◆ Directions for this task
In the breast cancer radiotherapy article below, how many women did the ten-year trial follow?
:: Passage for review
Concentrated Doses of Radiotherapy Shown to be
Better in Treating Breast Cancer
Behind the Cancer
Headlines®
July 10,
2006
Giving breast
cancer patients fewer but larger doses of radiotherapy may be as safe and as
effective at reducing the risk of cancer returning, according to Cancer
Research UK trial results published in Lancet
Oncology.
A team of
researchers at The Royal Marsden NHS Foundation Trust, the Gloucestershire
Oncology Centre, The Institute of Cancer Research and the University of Wisconsin,
trialed an experimental schedule of 13 larger doses that appears to offer the
same protection against cancer returning in the same breast as the
international standard of 25 smaller doses, without any increase in side
effects.
The ten-year
trial followed 1,410 women who had a lumpectomy for early breast cancer
followed by different radiotherapy treatments. The findings from the study
could mean simpler and more effective radiotherapy treatment for breast cancer
patients and create cost savings for health services in the future.
Usually, patients
have radiotherapy treatment once a day, from Monday to Friday, with a rest at
the weekend, meaning patients have to travel to hospital every weekday for five
weeks. A reduction in the number of hospital visits could lessen anxiety for
patients and save valuable time and money spent traveling to and from hospital.
The women
participating in the study were randomly divided into three groups to rule out
any bias. One group was given the standard treatment of 25 doses in five weeks,
and the other two groups were given 13 doses in two slightly larger amounts
over the same period. The researchers then monitored the women in the three
groups and showed that a regimen of 13 doses can apparently offer an outcome at
least as good as the standard treatment.
Lead researcher,
Professor John Yarnold from The Institute of Cancer Research and The Royal
Marsden NHS Foundation Trust, said: “We think it should be possible to give
fewer but higher daily doses of radiotherapy to the breast to prevent cancer
from returning without harming the patient’s healthy tissues.
“However, we will
have to wait for the results of our further trials that have followed this
study before we can confirm that the strategy is more effective than the
standard treatment in the long term.”
::::
:: Dataset content
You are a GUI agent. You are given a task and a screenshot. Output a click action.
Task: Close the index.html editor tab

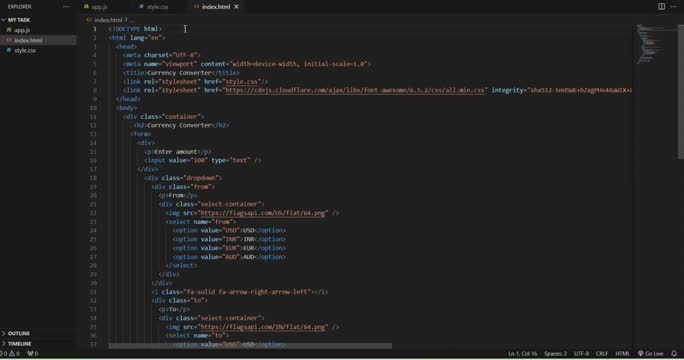[236, 7]
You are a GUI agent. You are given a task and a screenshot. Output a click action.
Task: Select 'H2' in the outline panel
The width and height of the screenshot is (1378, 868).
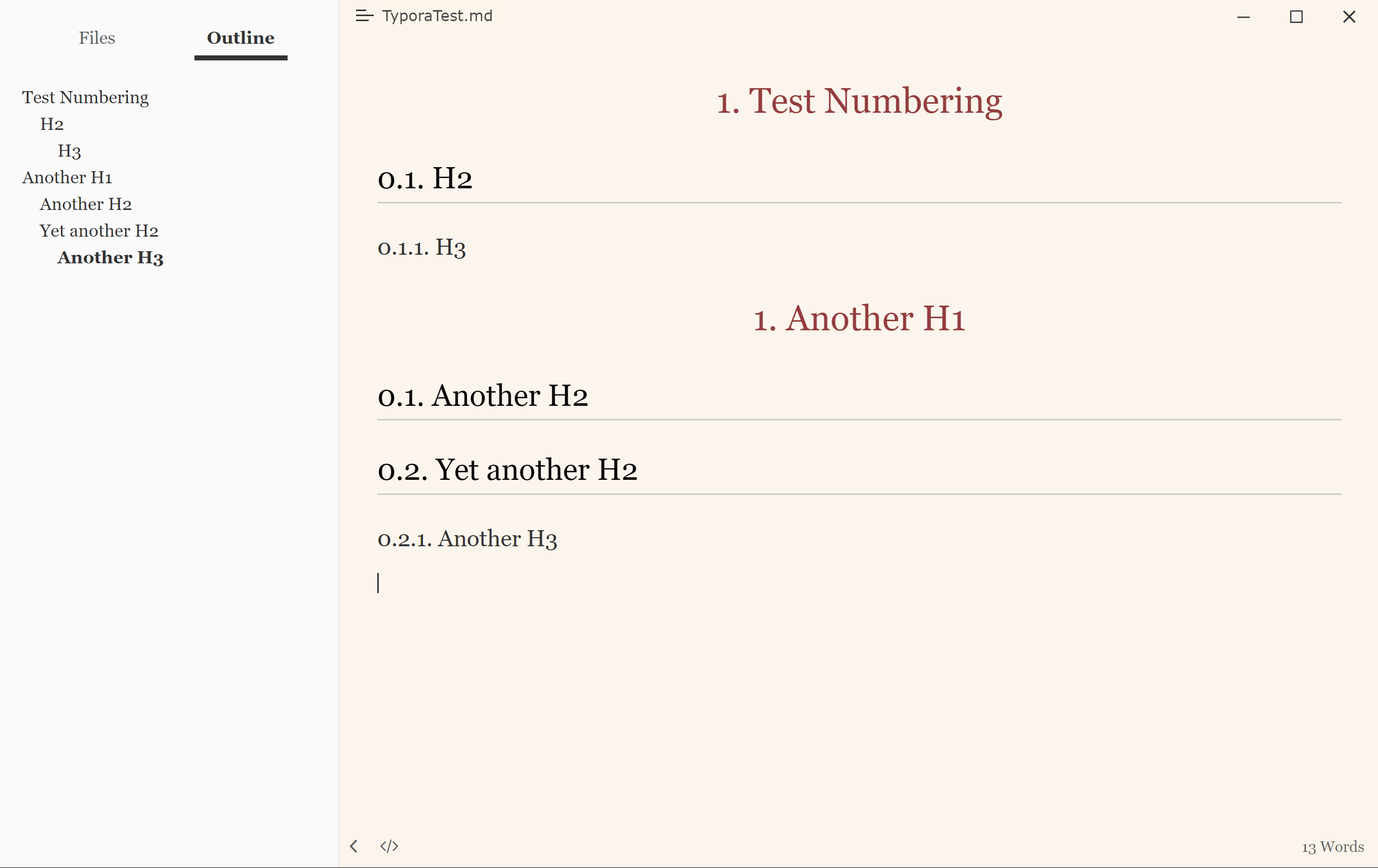[51, 124]
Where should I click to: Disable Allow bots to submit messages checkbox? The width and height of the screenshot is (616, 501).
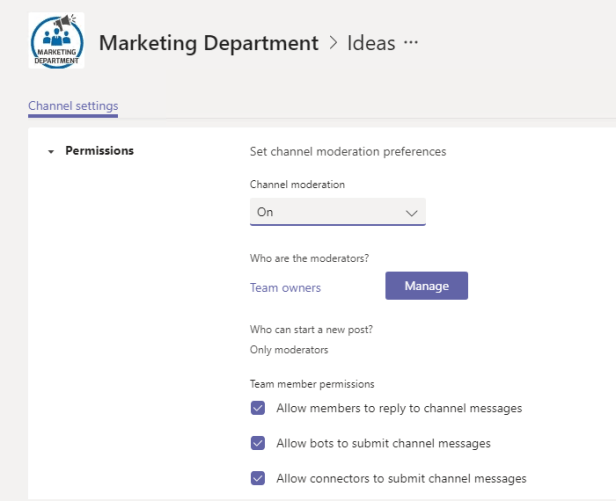(258, 443)
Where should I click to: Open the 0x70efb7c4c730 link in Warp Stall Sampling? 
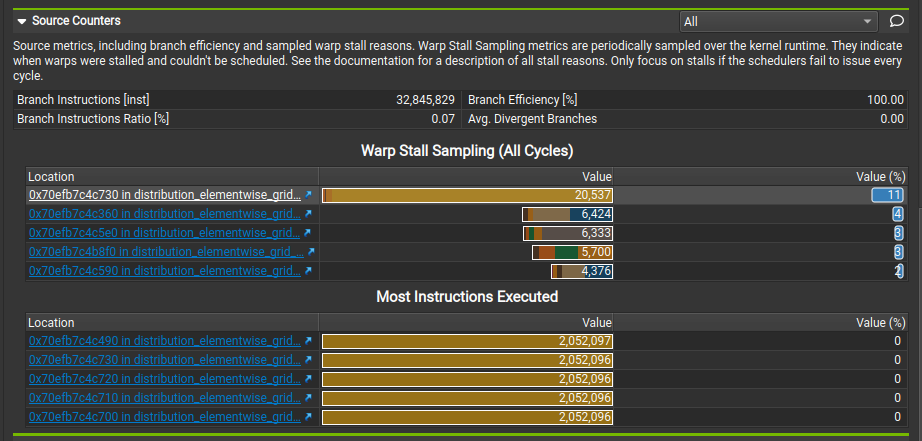pos(164,195)
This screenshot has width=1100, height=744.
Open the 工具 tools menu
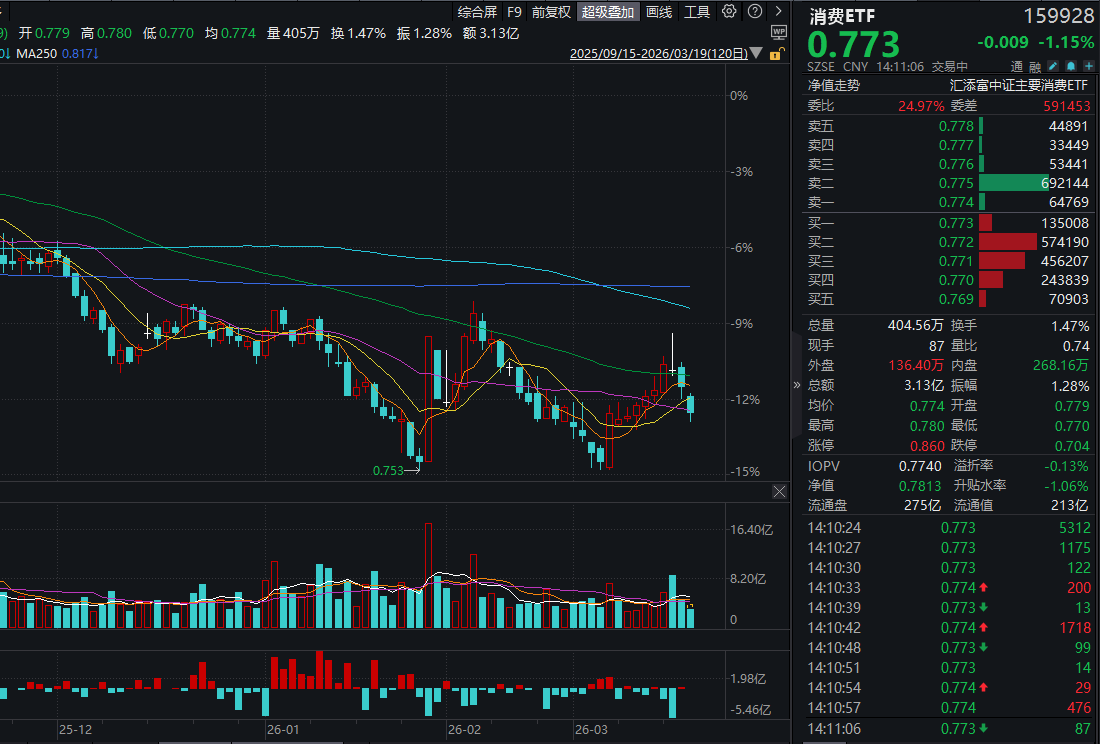coord(695,11)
::::
◆ Your response
1,410 women